Collected data entries ▸
+---+

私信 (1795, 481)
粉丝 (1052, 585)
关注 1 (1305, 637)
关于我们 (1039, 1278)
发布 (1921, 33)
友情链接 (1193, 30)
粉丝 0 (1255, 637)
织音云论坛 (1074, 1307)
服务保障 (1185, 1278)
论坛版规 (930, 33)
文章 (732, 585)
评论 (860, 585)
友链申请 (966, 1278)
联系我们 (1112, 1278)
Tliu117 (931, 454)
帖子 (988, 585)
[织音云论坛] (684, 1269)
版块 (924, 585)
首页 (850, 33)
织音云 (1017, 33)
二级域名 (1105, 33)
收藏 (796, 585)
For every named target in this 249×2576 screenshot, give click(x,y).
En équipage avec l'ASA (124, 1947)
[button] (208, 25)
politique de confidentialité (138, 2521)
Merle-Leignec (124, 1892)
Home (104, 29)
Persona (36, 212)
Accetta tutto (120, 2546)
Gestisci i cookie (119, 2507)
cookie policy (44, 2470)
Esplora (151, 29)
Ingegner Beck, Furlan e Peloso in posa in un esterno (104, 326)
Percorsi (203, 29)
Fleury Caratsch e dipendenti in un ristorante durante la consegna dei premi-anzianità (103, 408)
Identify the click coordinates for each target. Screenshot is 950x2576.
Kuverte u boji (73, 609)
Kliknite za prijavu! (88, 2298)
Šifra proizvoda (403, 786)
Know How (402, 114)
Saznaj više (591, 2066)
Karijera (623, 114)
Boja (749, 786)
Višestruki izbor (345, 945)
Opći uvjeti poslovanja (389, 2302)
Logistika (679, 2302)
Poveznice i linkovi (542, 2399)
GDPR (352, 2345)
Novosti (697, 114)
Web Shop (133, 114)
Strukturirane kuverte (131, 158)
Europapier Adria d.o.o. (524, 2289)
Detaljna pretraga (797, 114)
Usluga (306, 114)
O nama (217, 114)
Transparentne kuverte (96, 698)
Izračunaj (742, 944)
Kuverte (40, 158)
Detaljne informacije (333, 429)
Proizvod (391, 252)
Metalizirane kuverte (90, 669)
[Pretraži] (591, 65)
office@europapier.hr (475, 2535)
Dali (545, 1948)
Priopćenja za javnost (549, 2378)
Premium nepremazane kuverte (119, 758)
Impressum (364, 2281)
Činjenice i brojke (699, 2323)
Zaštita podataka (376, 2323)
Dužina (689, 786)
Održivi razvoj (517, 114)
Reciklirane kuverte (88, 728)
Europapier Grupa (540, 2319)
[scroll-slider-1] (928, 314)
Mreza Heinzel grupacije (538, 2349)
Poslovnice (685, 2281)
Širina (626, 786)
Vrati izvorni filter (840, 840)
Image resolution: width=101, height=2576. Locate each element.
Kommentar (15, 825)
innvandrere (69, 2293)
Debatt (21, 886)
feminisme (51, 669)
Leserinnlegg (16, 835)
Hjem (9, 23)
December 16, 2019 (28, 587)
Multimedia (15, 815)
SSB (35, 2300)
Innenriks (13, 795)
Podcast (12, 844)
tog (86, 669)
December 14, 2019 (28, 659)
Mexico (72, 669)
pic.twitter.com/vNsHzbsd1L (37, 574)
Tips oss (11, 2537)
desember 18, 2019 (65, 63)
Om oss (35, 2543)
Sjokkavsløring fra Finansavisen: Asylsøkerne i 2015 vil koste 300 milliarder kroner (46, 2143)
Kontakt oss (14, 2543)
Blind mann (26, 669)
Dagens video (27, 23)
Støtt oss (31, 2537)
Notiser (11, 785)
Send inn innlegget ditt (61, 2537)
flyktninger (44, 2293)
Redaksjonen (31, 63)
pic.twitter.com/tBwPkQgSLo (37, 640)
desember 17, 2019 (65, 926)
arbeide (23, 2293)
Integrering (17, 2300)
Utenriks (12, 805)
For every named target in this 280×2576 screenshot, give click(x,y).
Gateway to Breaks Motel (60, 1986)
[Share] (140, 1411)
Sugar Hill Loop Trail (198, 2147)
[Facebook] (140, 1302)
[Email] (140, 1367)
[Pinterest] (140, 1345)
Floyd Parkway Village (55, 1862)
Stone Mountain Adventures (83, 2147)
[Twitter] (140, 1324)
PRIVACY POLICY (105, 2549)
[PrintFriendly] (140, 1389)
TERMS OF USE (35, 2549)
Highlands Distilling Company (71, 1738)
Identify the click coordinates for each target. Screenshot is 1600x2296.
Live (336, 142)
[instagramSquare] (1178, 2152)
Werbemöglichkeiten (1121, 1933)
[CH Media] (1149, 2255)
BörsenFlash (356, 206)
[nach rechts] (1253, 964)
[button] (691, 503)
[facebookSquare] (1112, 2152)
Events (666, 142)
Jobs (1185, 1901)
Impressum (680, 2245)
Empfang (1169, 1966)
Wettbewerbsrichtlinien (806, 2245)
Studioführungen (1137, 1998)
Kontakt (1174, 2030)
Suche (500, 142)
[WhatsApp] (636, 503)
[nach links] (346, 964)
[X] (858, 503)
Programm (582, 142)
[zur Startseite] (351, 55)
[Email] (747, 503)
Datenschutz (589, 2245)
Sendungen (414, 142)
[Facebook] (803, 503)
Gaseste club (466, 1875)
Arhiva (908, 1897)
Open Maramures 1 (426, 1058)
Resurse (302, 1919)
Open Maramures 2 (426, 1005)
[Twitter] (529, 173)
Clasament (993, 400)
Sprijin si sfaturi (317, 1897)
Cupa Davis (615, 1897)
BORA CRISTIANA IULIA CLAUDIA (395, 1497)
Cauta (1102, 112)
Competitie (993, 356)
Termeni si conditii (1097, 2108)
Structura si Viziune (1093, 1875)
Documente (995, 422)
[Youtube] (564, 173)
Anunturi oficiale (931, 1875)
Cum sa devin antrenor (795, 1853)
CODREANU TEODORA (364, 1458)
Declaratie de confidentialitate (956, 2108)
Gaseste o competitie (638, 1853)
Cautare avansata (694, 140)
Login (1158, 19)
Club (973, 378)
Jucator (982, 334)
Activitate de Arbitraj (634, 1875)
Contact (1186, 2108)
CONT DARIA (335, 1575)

+---+

Lines in the data holding the word "coordinates": count them and say how many, nothing more.

ANSWER TO THIS TASK ▸ 2